Что касается фундаментального курса, то Центральный банк всегда уклоняется от его обсуждения. Почему про фундаментальный курс можно рассуждать очень приблизительно и только ex-post? Потому что не известно, какая часть шока постоянная, а какая – временная. Родион сказал: исходя из динамики курса в 2024 г. можно сделать вывод, что летом 2023 г. курс отклонился от своего фундаментального значения. Я согласен: если бы в июне 2023 г. мы могли принимать решения на основе всего того, что знаем на конец 2024 г., то мы бы лучше спрогнозировали инфляцию этого года. Но, к сожалению, в июне 2023 г. мы не знали того, что знаем сейчас.

И в качестве самокритики: наверное, мы недостаточно учли влияние кредитного рычага, связанного с бюджетными расходами. Они не просто значительно увеличили доходы граждан и компаний, но и увеличили еще их доступ к кредиту. А на стороне предложения кредита мы недоучли влияние регуляторных послаблений для банков, которые были введены в 2022 г., чтобы помочь банкам адаптироваться к санкциям. Это тоже усилило интенсивность кредитного импульса.
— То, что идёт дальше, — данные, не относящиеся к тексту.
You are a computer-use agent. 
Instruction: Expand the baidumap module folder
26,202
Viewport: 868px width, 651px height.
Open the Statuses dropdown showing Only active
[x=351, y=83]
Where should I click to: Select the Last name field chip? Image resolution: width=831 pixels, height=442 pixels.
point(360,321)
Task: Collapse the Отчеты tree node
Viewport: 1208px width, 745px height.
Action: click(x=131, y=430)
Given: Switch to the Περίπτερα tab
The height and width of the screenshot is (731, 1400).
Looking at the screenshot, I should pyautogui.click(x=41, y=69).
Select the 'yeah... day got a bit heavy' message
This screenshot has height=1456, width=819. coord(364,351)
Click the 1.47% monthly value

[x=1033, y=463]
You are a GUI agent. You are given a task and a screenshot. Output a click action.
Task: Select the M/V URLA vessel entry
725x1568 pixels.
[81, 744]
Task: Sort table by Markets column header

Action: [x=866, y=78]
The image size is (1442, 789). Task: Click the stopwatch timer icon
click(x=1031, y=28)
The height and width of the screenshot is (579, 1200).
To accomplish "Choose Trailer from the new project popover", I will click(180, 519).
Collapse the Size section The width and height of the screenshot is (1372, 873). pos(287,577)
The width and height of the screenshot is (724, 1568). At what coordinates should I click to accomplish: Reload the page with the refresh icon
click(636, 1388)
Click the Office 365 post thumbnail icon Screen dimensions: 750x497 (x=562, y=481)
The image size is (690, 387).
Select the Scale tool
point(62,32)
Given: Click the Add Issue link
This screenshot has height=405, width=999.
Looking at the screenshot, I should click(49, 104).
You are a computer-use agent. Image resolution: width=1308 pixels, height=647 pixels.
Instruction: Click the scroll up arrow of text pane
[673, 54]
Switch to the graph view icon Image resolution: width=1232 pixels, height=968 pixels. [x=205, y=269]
Наконец, в области коммуникации мы не совсем верно оценили реакцию на наши слова о том, что ставка будет снижаться, если инфляция будет приближаться к 4%. Многие корпорации восприняли это слишком буквально и решения по привлечению кредитов принимали, исходя из того, что ставка будет снижаться в любом случае, даже если инфляция останется высокой. Мы этого не говорили, но так наши слова были восприняты, что, конечно, тоже подхлестнуло спрос на кредиты в первом полугодии 2024 г. Сейчас мы уже популярно объяснили, что, если инфляция держится на уровне около 10%, ставка снижаться не может.

 

Итого: чем чреват перегрев для населения

А. З.: Перегрев чреват высокой инфляцией, которая разрушает покупательную способность сбережений и доходов и влечет за собой период высоких процентных ставок. Но и перегрев, и связанные с ним высокие ставки – временное явление. А вот цены если уже выросли, то выросли навсегда. Поэтому временный период высоких ставок гораздо лучше, чем непрерывный рост цен при высокой инфляции, и нужно выйти из состояния перегрева, не откладывая это в долгий ящик.

В период охлаждения ДКП мотивирует больше сберегать, а не потреблять. И этот повышенный уровень нормы сбережений позволяет поддерживать более высокую инвестиционную активность, которая способствует расширению потенциала экономики и закрывает разрыв выпуска со стороны предложения.

О. Ш.: Это не инвестиционный совет, но я думаю, что всем гражданам нужно посмотреть на ставки в банках, особенно в устойчивых банках, и использовать момент, чтобы заработать на депозитах.